Poster presentations and abstracts

At present, the main database of asteroid absolute magnitudes is the Minor Planet Center (MPC). The MPC receives asteroid magnitudes from many observatories in different spectral bands of different photometric systems, but calculates absolute magnitudes ​​for V band of the Johnson photometric system using the HG-function [1]. A comparison of the MPC absolute magnitudes (H_MPC) with the dataset of high-quality absolute magnitudes obtained by Pravec et al. [2] revealed systematical differences between these datasets. The new HG₁G₂ function was recommended by Muinonen et al. [3] to be used for more precise calculating the asteroid absolute magnitudes. This function was calibrated according to good measured magnitude-phase dependences, and the average parameters ​​for major taxonomic classes of asteroids were obtained [4, 5]. Using these average values, it is possible to calculate the absolute magnitudes of asteroids from individual observations at different phase angles. For sparse photometric data, it was suggested to use the two-parameter HG₁₂ system [3, 4, 6].

Recently, large-scale survey programs such as Pan-STARRS and Palomar Transient Factory (PTF) [7, 8] performed new observations, within which absolute magnitudes of asteroids have also been derived. Both datasets are homogeneous, but they were obtained mostly in the Sloan system and then transformed to the Johnson system. Comparison of these datasets of absolute magnitudes ​​with the MPC data showed systematical deviations [7, 8]. It should be noted that the absolute magnitudes of asteroids in the Pan-STARRS and PTF surveys [7, 8] were obtained in the new HG₁₂ system.

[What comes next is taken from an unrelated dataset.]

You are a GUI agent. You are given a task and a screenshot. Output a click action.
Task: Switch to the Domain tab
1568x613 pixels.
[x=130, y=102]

In addition, the work is continued to obtain the asteroid absolute magnitudes in the new system for PTF and Pan-STARRS datasets [9]. To check the reliability of these datasets and identify systematic deviations, an independent set of high-quality data on absolute magnitudes is required. Thus, we initiated an observational program to determine the absolute magnitudes of several hundred asteroids. Here we present preliminary results of our program.

For our dataset, we used first the data of the asteroid magnitude-phase dependences collected at the Institute of Astronomy of V. N. Karazin Kharkiv National University [5, 10–12]. We also used observational data of asteroids from our other programs and performed new observations of some asteroids [13–14]. We calculated our absolute magnitude dataset in the Johnson V band with a correction for lightcurve variations using the HG₁G₂ system according to its extension to low-accuracy data [4]. In such manner, we obtained a homogenous dataset of absolute magnitudes of about 300 asteroids in the range from 6.5 to 16 mag. Fig. 1 shows the correlations of the absolute magnitudes from the MPC, Pan-STARRS (H_PS), and PTF (H_PTF) datasets with those of the Kharkiv dataset (H_KH).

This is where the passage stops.